Nadal w rękach porywaczy
Treść
(FOT. FACEBOOK)
Czwarty tydzień polski misjonarz ks. Mateusz Dziedzic jest więziony przez rebeliantów. Warunki, w których jest przetrzymywany, są bardzo trudne.
Napływają informacje, że ks. Mateusz jest coraz słabszy. Ksiądz Piotr Boraca z Wydziału Misyjnego Kurii Diecezjalnej w Tarnowie podkreśla, że przy podawaniu wiadomości o pogarszającej się kondycji fizycznej porwanego trzeba pamiętać o warunkach, w jakich jest przetrzymywany. A są one dość trudne.
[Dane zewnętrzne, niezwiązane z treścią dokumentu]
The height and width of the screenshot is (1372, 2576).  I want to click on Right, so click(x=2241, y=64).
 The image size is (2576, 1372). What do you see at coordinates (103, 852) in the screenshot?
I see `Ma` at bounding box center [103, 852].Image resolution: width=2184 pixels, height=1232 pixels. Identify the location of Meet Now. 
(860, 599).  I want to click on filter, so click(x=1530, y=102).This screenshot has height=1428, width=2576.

Misjonarz jest więziony w buszu w osadzie rebeliantów. Gdy wyjeżdża się do wioski w buszu w celach duszpasterskich, już po tygodniu wraca się bardzo zmęczonym. A ks. Mateusz jest tam już czwarty tydzień. – Do trudnych warunków życia w buszu nasz organizm na dłużą metę nie jest przyzwyczajony, do tamtejszego jedzenia czy warunków higienicznych – tłumaczy ks. Boraca. – W tym kontekście zdrowie ks. Mateusza jest nadwerężone i siły fizyczne również – podkreśla. Jednak uspokaja, że nie ma żadnych przesłanek, aby mówić, że ks. Mateusz jest chory.
– Nadal mamy kontakt z ks. Mateuszem, nie jest to prosty kontakt, czasem media podają, że ks. Mateusz ma telefon, z którego może dzwonić, tak nie jest. Korzysta z telefonu porywaczy – zaznacza ks. Piotr Boraca. Gdy telefonuje ks. Mirosław Gucwa, wikariusz generalny diecezji Bouar, porywcze przekazują słuchawkę ks. Mateuszowi. Taką drogą uzyskujemy w Polsce informacje na temat porwanego misjonarza.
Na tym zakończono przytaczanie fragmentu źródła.